Madeline’s Rescue by Ludwig Bemelmans: One day on a walk through Paris (a “twelve little girls in two straight lines” kind of walk), Madeline slips and falls off a bridge right into the Seine. Everyone feared she would be dead, “But for a dog / That kept its head,” saving her from a “watery grave.” What choice do Madeline and the girls have but to take the heroic pooch home, feed her biscuits, milk, and beef, and name her Genevieve?
Madeleine says Merci: The Always-Be-Polite by John Bemelmans Marciano: Madeline loves adventure and is not afraid of mice. She loves winter, snow, and ice. And she also knows the secret of being polite is simply to be kind to others. With help from her friends–Miss Clavel, the girls, and even Pepito-Madeline introduces basic ideas such as please and thank you, sharing, cleaning up, and so much more. With its charming illustrations and humorous verse, this new book is a must-have for Madeline fans of all ages.
The Three Musketeers (Illustrated Young Reader’s Edition) by Clarissa Hutton: When daring young swordsman d’Artagnan travels to Paris seeking honor and fortune in the king’s Guard, he quickly befriends the famed three Musketeers—Athos, Porthos, and Aramis.
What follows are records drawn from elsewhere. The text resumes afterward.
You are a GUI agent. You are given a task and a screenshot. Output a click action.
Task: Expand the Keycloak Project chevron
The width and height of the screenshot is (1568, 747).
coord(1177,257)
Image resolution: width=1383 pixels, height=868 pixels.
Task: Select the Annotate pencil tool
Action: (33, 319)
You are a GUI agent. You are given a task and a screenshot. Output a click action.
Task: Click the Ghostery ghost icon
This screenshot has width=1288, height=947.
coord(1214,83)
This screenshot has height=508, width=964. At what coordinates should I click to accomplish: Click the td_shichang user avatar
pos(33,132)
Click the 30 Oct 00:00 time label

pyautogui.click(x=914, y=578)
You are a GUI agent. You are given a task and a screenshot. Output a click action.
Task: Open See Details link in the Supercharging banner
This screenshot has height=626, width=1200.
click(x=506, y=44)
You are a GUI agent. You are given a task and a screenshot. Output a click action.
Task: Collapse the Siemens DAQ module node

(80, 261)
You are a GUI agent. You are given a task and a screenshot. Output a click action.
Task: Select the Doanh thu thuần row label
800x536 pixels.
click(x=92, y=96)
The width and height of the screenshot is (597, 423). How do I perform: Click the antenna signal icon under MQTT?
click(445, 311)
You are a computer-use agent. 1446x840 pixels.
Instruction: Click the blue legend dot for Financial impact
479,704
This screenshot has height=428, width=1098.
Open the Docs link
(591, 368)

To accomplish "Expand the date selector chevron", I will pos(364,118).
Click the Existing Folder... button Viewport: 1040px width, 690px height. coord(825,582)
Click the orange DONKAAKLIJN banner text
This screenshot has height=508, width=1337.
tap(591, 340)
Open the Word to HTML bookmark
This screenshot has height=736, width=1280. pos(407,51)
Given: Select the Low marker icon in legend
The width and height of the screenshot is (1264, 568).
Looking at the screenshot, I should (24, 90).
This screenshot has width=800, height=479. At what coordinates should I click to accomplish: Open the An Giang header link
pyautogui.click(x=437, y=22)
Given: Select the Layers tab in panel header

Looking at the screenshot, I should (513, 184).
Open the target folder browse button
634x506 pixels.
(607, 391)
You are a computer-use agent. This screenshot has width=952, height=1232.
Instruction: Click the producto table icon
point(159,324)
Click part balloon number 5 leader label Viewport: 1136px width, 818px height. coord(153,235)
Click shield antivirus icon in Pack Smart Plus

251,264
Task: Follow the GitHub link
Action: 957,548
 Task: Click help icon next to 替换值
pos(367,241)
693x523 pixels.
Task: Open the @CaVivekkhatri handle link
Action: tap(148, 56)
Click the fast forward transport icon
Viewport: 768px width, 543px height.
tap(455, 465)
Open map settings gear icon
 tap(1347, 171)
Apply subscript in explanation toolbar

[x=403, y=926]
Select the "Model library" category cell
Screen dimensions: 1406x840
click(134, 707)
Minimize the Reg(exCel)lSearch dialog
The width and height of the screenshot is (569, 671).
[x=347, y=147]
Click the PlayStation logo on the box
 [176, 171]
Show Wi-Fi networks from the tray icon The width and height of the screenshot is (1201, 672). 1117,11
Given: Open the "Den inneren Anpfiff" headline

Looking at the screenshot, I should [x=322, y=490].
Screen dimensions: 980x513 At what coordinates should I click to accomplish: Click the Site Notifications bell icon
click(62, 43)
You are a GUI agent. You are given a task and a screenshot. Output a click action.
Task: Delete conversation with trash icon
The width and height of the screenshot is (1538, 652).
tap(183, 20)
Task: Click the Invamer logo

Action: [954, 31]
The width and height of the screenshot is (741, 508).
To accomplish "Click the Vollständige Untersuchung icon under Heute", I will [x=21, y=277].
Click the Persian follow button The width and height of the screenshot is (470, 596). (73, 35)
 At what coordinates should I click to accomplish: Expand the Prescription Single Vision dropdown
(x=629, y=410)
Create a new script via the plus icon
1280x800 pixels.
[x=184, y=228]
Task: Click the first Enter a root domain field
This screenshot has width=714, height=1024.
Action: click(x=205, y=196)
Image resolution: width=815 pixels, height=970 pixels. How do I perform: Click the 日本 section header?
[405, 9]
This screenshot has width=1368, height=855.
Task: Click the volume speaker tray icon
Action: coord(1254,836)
Loyal servants to the crown, the four friends cross swords with street criminals, face the cardinal’s Guards in duels to the death, and save the honor of the queen by unraveling treasonous schemes in a race against time. It will take epic courage, chivalry, and skill to thwart the plots against them and achieve victory at last. Anatole by Eve Titus: Anatole is a most honorable mouse. When he realizes that humans are upset by mice sampling their leftovers, he is shocked! He must provide for his beloved family–but he is determined to find a way to earn his supper. And so he heads for the tasting room at the Duvall Cheese Factory. On each cheese, he leaves a small note–“good,” “not so good,” “needs orange peel”–and signs his name. When workers at the Duvall factory find his notes in the morning, they are perplexed–but they realize that this mysterious Anatole has an exceptional palate and take his advice. Soon Duvall is making the best cheese in all of Paris! They would like to give Anatole a reward–if only they could find him…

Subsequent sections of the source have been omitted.